“Instant messages. Text messages. E-mail. Voicemail. Blogs. Online social networks. And the good ol’ cell phone,” writes Associated Press reporter May Wong. “If you thought there were enough ways to communicate with others and express yourself, think again.” [“Communication Nation,” Washington Times, 25 Sep 2006]. Reporting on the DEMOfall 2006 conference in San Diego, California, Wong indicates that participating companies revealed at least half a dozen new ways of communicating with each other.
Cell phones are more powerful than ever. More homes have acquired high-speed Internet connections, helping to carve the path for new trends in online creativity, community building and communications. A voice-messaging service … introduced … by Pinger Inc. takes advantage of improved connections to zap voice messages between cell phones and personal computers. Ideas that pop into your head late at night or other impolite times to call no longer have to be confined to a written e-mail. Instead, you could pick up a phone, talk and send the voice message to your friends’ e-mail or cell phone text-message inboxes. You could even post the audio message, or “pinger,” as a comment on their MySpace.com personal Web page. Recipients then listen to your voice rather than read your words. … Another startup, GrandCentral Communications, seeks to help users streamline and better manage all their phone numbers and voicemail boxes by aligning them under a permanent phone number. Today, GrandCentral will introduce a public test of its one-phone-number-for-life communications service. Users can give out their Internet-based GrandCentral phone number and then control — via a Web account — how and where they want those calls delivered. An incoming call, for instance, can ring all your phones at once, or go straight to voicemail. Calls from certain numbers can be blocked. And for unrecognized calls, the system can be set up to force the callers to identify themselves. You can then decide whether to pick up the call or let it go to voicemail. The service could even convert a voicemail into the text of an e-mail, or record the call before you answer. It also will store voicemails for you on its servers as long you remain a subscriber.

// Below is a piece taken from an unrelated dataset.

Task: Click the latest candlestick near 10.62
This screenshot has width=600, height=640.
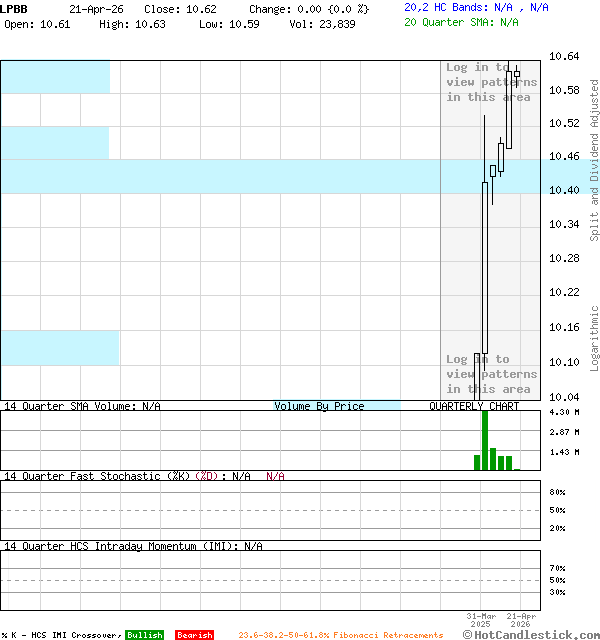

In a follow-up article, Wong talked about other new products being offered [“Companies tap cellphones for podcasts,” Boston.com Business, 26 Sep 2006]:
Two companies, scanR Inc. and Realeyes3D SA, introduced online services so their users can snap a photo of business cards, white boards or pages of documents. After the image is sent to the companies’ servers, they turn the image into a digital document that’s accessible online and can be delivered via e-mail or fax. Both services are free for a limited time, and service fees will be disclosed later. Another company, Fonpods Inc., debuted a free on-demand service to deliver podcasts to mobile phones, extending the increasingly popular audio programming from beyond its usual realm of computers and digital music players. … For those still trying to figure out how to get photos off their camera phones, PixSense Inc. is offering a service that will automatically upload to its online service every single video clip or photo you take from your camera phone. It will let users share the content with others, send it to blogs or other sites, or simply archive it — all done directly from the phone. … Flurry Inc. … is aiming to make e-mail accessible on most new, basic cell phones — and not just the pricier smart phones such as Palm Inc.’s Treo or Research in Motion Ltd’s BlackBerry.
The common thread that runs through these offerings is getting better control of the information you send and receive. Industrial age organizations were built around functional pillars like operations, finance, human relations, security, compliance, and so forth. Such pillars generated siloed systems and fractured information flows. Information age organizations are just starting to get a handle on how to deal with legacy systems, database integration, and the like. Resilient enterprises will be those that can tear down the silos and blend data in such a way that decision makers receive what they need to know, when they need it, and in a format that enhances decision making.